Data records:

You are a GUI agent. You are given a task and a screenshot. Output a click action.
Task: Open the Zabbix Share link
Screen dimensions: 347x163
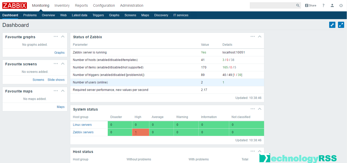(311, 5)
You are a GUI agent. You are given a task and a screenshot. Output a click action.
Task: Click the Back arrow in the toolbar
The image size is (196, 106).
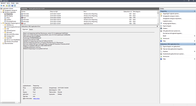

_Exercise_
Reproduce exactly and only the lines from the "Task: Click the Back arrow in the toolbar" line to the last line of the records above. Do not carry over any pictures.

_Answer_
Task: Click the Back arrow in the toolbar
The image size is (196, 106).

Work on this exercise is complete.